Today, she is known as an innovator and pioneer in this increasingly popular field, using the quilts as canvases to express emotions, just as in other more ''recognized'' forms of art.
While some of Crow's works do appear to be carefully planned like traditional quilts, her method for piecing them together reveals the improvisational quality of her quilts. ''... I cut a shape and pin it up on my great white void of a work-wall. I react!'' Crow explains. ''I cut another shape and pin it up. I don't like it, and I throw it away. Without hesitation, I cut another shape and another and on and on, pinning and trying and moving shapes around.''
The exhibit at the Renwick includes quilts from four different series. The ''Linear Studies'' series is variations on pieced strips. The wavy lines are accented by the stitching (done by other quilters), giving the quilts texture and added definition. The ''Color Blocks'' series plays on the basic ''one-patch'' design in quilting, giving more emphasis to the interplay between Crow's vibrant hand-dyed fabrics.

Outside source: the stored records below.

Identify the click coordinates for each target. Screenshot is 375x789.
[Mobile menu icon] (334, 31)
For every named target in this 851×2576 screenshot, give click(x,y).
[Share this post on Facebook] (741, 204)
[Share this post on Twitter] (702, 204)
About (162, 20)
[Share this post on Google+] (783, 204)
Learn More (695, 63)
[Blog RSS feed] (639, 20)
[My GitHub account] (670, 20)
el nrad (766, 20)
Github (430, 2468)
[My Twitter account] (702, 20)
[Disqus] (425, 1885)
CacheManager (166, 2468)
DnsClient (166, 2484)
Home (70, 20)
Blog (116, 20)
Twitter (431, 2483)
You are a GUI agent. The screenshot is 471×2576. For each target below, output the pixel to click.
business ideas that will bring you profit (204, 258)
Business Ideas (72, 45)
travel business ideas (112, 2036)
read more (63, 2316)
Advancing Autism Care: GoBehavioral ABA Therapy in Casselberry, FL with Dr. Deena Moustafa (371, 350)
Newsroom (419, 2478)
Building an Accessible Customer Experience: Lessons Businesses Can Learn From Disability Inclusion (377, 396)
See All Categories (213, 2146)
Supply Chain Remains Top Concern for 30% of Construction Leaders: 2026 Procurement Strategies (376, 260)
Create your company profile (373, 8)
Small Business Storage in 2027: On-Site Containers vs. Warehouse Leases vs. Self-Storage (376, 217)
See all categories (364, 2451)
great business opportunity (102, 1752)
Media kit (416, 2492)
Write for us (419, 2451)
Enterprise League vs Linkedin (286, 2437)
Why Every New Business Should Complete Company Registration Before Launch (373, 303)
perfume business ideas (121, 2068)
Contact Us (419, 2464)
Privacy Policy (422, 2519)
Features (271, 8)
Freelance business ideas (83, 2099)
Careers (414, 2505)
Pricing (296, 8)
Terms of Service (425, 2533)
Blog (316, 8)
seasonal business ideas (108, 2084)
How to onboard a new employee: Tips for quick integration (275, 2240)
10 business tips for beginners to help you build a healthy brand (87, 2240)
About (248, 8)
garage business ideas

In the ''Bow Tie'' series, Crow departs even further from traditional quilting; some quilts are one huge ''picture'' composed of irregular shapes, stitching, and unusual color combinations. Other ''bow tie'' quilts, produced earlier in the series, are more regular in pattern, composed of blocks and diagonals.
''Chinese Souls'' is perhaps the most intriguing series. It was inspired by an event Crow witnessed while visiting China as an exchange artist in 1990. Crow saw about 60 teenage boys, bound in heavy ropes, being loaded onto trucks to be taken to their executions for petty crimes.
''The bull's-eye embroidery and hand- quilting represent the ropes tied around the soul, and all of the colors represent the individuals,'' Crow explains.
Crow seems to be trying to view the circular ''souls'' from different perspectives. In ''Chinese Souls #5,'' the swirls are grouped in 25 blocks of 16: many souls from a distance. But ''Chinese Souls #10'' studies only four ''souls''; the black, white, and red swirls are so large that only one complete swirl fits onto the quilt.
* ''Nancy Crow: Improvisational Quilts'' is on display at the Smithsonian's Renwick Gallery until Jan. 1. The exhibit was organized by independent curator Penny McMorris.